O szczepionkach wyprodukowanych z wykorzystaniem linii komórkowych pozyskanych z tkanek abortowanych dzieci Stolica Apostolska wypowiedziała się już w 2008 r. Ich użycie określiła jako w wyjątkowych sytuacjach dopuszczalne, dodając jednak bardzo wyraźnie, że w niczym nie zwalnia to katolików, a przede wszystkim rządzących, z obowiązku „dokładania starań, aby dostępna stała się szczepionka nienaganna etycznie". Sygnowana przez papieża nota Kongregacji Nauki Wiary sprzed kilku tygodni jest dokładnym przełożeniem tamtego stanowiska na dzisiejszą sytuację. Sytuację, w której każda z dostępnych obecnie szczepionek przeciw Covid-19 – zgodnie z informacjami samych producentów – wywołuje tego rodzaju moralne kontrowersje. Kongregacja twierdzi, że ich użytek jest co prawda dozwolony, ale podkreśla też, że powinien być dobrowolny i w żaden sposób „nie zakłada i nie może zakładać moralnej akceptacji dla użycia linii komórkowych pochodzących z abortowanych płodów".

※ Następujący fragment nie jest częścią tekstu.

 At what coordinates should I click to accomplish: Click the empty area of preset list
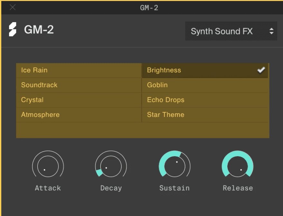[x=142, y=130]
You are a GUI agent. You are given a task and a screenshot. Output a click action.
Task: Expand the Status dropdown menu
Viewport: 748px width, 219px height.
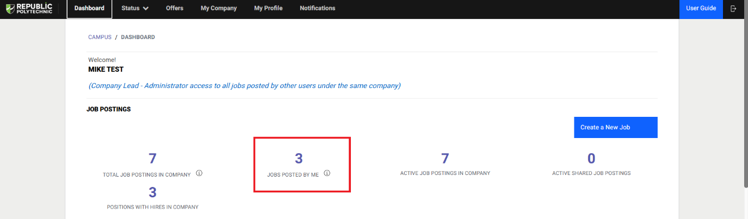pos(135,8)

W każdych innych okolicznościach modlitwa o etycznie nienaganną szczepionkę nie przyciągnęłaby niczyjej uwagi. Ale nie dzisiaj, w środku jednej z najbardziej nieuczciwych debat, jakie zna historia mediów. W dyskusji o szczepionkach przeciw Covid-19 słowa takie jak „dylemat", „kontrowersja" czy „wątpliwość" objęto cenzorskim zapisem, ich użycie grozi karą zesłania do obozu, w którym będzie się dzielić pryczę z agresywną internetową szurią i płaskoziemcami. Mechanizm tej debaty ma konstrukcję cepa: zgłaszasz zastrzeżenia, jakiejkolwiek natury – oberwiesz. I już mniejsza z tym, że to niezbyt mądre ani uczciwe podejście. Przede wszystkim jest nieskuteczne. Cep przydaje się do rozdawania razów, ale trudno sobie wyobrazić, jak miałby przekonać niezdecydowanych do ustawienia się w kolejce po szczepionkę.